The Midget flew straight at the surprised Brick, smashing into him so that he was knocked onto his rear. The
bloodied Midget scratched at Brick’s face. Swelling with rage, Brick twisted the small Psycho’s head, snapping its neck. He tossed the body angrily aside. He was trembling, Roland saw, going into his berserker state.

Brick stood up, howled like a rabid beast, and ran thunderingly around
the outcropping, out of Roland’s line of sight. Almost immediately, Gynellan soldiers began to shriek in fear.

Roland shook his head, unslung the rifle, and fired it at an approaching outrider; he blew off a wheel so that it spun out and stopped against a thicket of the cactus-like growths. Then the three Psychos jumped out of the immobilized outrider and charged toward Roland, howling the usual
threats. “You gonna squeal before we cook ya? Nobody shoots my buddies but me!”

Two of them were waving hatchets over their head; one was readying hand grenades.
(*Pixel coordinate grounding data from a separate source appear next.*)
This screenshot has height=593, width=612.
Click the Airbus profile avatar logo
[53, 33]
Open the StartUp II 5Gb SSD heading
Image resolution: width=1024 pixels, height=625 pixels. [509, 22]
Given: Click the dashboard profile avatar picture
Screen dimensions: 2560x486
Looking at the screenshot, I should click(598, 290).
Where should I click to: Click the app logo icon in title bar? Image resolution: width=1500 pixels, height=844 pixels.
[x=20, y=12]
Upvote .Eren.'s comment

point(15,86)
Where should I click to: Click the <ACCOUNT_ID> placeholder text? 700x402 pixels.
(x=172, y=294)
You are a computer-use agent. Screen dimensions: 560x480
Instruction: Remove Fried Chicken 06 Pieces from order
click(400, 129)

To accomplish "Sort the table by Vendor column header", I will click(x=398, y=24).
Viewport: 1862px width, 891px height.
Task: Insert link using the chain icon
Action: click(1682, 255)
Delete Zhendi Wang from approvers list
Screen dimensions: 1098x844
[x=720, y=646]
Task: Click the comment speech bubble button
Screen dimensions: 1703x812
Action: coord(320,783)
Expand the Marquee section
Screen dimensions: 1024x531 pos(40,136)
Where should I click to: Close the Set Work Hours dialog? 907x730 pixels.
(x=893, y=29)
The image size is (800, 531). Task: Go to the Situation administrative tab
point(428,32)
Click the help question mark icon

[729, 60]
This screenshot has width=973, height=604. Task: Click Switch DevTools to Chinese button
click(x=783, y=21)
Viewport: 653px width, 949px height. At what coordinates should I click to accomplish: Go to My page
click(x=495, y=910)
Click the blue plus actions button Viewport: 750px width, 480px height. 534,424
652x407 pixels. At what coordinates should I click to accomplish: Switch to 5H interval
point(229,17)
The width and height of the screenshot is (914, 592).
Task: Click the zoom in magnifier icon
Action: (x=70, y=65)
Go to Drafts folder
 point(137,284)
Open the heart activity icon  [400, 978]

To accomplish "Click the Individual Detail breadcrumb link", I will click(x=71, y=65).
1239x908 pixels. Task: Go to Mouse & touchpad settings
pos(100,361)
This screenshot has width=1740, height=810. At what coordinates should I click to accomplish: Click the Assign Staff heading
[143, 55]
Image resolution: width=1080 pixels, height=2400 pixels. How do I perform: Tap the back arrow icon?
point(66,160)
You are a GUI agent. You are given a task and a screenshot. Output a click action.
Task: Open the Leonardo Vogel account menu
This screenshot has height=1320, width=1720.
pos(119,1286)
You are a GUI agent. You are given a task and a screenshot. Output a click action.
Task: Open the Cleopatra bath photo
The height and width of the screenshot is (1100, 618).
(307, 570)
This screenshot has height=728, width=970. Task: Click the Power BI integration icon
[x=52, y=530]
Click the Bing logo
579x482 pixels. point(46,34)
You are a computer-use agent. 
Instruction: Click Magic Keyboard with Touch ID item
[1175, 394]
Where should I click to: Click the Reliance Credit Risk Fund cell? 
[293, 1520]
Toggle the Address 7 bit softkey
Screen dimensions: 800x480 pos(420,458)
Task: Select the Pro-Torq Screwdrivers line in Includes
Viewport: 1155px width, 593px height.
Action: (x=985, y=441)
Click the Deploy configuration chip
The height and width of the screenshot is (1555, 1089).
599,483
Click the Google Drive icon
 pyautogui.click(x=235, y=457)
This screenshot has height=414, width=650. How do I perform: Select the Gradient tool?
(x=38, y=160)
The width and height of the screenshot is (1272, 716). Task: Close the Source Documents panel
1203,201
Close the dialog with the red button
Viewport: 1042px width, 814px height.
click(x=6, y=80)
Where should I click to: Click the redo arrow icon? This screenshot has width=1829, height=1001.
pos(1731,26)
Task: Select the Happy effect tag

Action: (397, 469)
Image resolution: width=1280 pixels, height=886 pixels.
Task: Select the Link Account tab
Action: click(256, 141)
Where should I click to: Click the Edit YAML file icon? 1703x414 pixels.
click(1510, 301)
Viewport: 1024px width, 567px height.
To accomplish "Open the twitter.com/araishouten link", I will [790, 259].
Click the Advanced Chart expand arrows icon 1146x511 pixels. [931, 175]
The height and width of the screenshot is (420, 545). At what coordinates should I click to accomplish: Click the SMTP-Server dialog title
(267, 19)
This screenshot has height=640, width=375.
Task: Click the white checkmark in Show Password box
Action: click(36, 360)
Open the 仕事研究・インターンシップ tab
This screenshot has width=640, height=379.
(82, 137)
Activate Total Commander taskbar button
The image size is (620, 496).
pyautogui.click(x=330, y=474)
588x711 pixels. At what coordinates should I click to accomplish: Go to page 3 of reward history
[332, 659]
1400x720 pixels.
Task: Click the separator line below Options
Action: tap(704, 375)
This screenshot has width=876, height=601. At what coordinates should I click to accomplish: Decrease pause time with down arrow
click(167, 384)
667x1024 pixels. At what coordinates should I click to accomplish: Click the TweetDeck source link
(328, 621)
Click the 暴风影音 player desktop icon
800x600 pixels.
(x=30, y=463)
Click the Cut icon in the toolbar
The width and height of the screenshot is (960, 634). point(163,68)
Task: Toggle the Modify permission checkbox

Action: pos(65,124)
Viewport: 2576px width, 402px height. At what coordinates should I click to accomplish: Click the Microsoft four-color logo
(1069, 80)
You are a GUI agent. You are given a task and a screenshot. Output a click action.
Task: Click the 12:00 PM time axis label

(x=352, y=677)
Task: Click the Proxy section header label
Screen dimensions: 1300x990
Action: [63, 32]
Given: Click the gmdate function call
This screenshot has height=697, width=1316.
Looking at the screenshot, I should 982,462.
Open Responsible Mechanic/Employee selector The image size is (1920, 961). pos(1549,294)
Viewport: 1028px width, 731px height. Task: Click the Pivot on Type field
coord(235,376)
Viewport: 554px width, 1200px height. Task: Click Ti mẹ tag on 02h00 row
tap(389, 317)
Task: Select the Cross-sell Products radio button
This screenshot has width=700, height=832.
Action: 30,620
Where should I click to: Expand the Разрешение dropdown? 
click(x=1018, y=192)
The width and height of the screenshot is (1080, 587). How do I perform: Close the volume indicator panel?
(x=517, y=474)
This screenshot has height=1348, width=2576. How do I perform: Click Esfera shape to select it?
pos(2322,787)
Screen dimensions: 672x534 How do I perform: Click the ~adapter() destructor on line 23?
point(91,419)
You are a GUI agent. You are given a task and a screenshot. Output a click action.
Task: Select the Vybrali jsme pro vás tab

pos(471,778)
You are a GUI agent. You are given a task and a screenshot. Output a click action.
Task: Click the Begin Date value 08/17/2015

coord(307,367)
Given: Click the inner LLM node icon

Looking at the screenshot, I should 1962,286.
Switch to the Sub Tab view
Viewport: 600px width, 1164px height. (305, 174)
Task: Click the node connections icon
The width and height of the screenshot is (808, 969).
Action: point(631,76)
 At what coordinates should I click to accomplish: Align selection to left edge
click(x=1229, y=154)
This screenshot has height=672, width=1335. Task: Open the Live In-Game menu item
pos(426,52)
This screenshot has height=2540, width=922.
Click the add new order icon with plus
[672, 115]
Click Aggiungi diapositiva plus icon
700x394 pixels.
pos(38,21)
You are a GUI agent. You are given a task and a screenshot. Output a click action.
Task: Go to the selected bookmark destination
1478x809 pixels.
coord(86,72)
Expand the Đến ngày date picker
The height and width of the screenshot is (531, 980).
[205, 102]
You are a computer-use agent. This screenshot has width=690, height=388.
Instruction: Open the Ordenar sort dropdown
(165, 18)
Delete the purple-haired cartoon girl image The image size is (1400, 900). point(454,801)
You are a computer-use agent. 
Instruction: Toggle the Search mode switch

Roland dropped to one knee, aimed carefully, and fired, hitting the hand grenades in the Psycho’s hand. They exploded, and so did the Psycho; the other two went down, one popped by a head shot from Roland, the other shot by Mordecai
from his perch on the rock.

Roland decided he’d better back Brick up. Crouching, gun in hand, he jogged around the big outcropping—and stopped dead. Brick was standing up to his waist in a pile of crimson-splashed dead
men, frowning. The dead Psychos were twisted like wrung-out rags; some had their faces punched in all the way to the backs of their skulls. And Brick’s arms were red, past the
elbows, with gore.

“Is that all there is?” Brick muttered, disappointed. “All done?”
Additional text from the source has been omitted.